— TASK STATEMENT —
Reproduce exactly the line with "Screen dimensions: 1456x819" and the lines after it. Stop at the last line of the data and include nothing else.

— Stored data entries —
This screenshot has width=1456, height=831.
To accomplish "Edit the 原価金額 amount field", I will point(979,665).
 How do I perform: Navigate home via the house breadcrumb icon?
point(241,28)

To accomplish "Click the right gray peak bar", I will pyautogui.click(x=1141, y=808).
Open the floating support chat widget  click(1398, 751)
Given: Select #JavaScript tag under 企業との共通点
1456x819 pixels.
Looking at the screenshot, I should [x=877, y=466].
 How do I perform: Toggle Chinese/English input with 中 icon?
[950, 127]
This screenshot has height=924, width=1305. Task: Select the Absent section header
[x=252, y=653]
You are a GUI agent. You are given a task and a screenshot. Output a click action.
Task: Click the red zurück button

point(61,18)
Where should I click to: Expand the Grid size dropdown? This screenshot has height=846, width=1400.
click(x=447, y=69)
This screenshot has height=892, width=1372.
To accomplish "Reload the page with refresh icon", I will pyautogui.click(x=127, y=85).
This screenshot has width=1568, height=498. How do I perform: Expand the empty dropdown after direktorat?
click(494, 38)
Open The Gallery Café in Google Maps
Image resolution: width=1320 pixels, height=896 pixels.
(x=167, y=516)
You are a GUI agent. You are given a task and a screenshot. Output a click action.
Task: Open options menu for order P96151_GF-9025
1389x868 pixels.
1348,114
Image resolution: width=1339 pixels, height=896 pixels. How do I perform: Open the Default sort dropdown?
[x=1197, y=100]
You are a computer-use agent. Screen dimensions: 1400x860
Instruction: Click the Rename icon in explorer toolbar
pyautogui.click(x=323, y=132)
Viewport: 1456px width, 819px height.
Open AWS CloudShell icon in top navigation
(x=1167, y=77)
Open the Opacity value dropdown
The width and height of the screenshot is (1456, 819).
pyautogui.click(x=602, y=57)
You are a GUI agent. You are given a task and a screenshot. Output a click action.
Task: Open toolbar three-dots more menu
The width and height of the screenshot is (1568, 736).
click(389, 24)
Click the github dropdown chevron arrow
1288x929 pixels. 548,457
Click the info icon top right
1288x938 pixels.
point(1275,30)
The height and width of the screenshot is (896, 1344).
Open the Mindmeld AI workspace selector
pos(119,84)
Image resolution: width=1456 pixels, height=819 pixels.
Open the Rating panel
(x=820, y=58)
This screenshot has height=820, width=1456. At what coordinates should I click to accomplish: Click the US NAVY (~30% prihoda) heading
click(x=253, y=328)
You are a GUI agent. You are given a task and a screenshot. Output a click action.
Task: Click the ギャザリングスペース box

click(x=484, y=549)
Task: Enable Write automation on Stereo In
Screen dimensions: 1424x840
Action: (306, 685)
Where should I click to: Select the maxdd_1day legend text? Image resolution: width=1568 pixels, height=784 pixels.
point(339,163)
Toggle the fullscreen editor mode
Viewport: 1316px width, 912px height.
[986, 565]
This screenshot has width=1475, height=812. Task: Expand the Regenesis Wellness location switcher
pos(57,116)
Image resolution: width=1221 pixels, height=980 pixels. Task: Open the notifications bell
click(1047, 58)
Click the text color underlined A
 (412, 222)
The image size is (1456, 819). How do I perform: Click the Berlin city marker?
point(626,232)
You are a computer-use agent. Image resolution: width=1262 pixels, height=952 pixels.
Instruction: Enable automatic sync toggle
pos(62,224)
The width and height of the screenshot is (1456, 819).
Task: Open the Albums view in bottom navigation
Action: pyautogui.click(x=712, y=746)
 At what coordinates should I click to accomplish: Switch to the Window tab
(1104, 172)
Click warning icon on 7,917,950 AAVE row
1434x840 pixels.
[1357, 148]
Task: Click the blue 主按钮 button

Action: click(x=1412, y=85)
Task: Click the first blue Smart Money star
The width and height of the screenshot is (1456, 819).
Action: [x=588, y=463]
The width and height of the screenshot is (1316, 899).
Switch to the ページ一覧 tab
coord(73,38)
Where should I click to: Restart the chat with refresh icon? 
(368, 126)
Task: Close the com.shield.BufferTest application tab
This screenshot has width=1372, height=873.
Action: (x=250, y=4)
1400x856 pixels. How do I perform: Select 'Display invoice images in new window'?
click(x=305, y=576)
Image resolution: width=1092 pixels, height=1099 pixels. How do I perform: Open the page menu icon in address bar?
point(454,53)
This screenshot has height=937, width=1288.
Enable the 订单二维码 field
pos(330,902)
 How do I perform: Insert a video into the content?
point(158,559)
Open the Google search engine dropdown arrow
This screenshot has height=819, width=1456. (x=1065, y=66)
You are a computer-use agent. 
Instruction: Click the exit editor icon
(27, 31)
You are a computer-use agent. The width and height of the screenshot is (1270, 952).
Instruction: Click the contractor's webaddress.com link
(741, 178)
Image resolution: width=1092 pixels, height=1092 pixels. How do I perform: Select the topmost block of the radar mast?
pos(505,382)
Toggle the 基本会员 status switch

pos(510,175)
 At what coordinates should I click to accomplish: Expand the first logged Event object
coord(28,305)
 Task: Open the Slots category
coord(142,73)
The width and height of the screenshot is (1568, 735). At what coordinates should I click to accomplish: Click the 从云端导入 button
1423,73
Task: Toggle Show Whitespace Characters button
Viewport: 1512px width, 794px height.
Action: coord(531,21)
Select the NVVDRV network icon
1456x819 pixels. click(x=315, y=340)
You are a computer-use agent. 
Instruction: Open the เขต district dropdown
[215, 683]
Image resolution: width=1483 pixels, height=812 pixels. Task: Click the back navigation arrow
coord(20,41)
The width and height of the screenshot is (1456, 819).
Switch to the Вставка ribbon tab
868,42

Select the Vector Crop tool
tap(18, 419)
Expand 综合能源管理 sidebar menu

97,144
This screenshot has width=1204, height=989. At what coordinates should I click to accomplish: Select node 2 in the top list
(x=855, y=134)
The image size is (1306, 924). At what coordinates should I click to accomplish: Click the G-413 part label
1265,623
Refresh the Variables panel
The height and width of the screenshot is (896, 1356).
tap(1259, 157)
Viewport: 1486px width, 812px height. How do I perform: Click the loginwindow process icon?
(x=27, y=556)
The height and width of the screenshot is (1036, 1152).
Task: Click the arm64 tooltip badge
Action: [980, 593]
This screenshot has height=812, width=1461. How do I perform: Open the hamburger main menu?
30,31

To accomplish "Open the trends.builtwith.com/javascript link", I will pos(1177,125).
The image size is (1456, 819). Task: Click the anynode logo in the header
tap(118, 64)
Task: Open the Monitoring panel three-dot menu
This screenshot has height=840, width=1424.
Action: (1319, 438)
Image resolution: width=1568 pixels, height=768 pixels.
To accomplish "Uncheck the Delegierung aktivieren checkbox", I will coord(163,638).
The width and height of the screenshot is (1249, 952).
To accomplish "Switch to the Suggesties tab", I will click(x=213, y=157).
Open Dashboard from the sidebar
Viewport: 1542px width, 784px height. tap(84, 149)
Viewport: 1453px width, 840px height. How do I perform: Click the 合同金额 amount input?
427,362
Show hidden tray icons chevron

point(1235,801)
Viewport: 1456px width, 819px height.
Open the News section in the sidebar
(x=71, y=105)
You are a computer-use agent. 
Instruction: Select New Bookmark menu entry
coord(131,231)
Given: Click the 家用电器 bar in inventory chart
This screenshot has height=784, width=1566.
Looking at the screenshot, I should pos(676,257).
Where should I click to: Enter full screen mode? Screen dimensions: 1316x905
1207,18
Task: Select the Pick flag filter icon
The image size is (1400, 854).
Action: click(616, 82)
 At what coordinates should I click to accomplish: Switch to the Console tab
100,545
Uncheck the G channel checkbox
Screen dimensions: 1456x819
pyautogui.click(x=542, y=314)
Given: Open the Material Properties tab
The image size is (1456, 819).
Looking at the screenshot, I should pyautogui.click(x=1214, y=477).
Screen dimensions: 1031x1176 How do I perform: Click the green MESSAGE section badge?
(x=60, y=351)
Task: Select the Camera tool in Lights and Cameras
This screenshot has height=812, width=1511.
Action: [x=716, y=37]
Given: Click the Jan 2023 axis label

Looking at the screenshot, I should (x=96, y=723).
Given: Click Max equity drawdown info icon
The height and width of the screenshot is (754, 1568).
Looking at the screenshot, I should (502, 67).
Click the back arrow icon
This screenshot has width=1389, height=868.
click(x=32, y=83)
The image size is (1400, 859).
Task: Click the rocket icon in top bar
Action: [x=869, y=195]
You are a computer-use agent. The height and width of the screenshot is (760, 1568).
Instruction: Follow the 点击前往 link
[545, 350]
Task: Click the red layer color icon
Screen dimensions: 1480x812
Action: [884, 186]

— TASK SOLUTION —
Screen dimensions: 1456x819
pyautogui.click(x=542, y=314)
Given: Open the Material Properties tab
The image size is (1456, 819).
Looking at the screenshot, I should pyautogui.click(x=1214, y=477).
Screen dimensions: 1031x1176 How do I perform: Click the green MESSAGE section badge?
(x=60, y=351)
Task: Select the Camera tool in Lights and Cameras
This screenshot has height=812, width=1511.
Action: [x=716, y=37]
Given: Click the Jan 2023 axis label

Looking at the screenshot, I should (x=96, y=723).
Given: Click Max equity drawdown info icon
The height and width of the screenshot is (754, 1568).
Looking at the screenshot, I should (502, 67).
Click the back arrow icon
This screenshot has width=1389, height=868.
click(x=32, y=83)
The image size is (1400, 859).
Task: Click the rocket icon in top bar
Action: [x=869, y=195]
You are a computer-use agent. The height and width of the screenshot is (760, 1568).
Instruction: Follow the 点击前往 link
[545, 350]
Task: Click the red layer color icon
Screen dimensions: 1480x812
Action: [884, 186]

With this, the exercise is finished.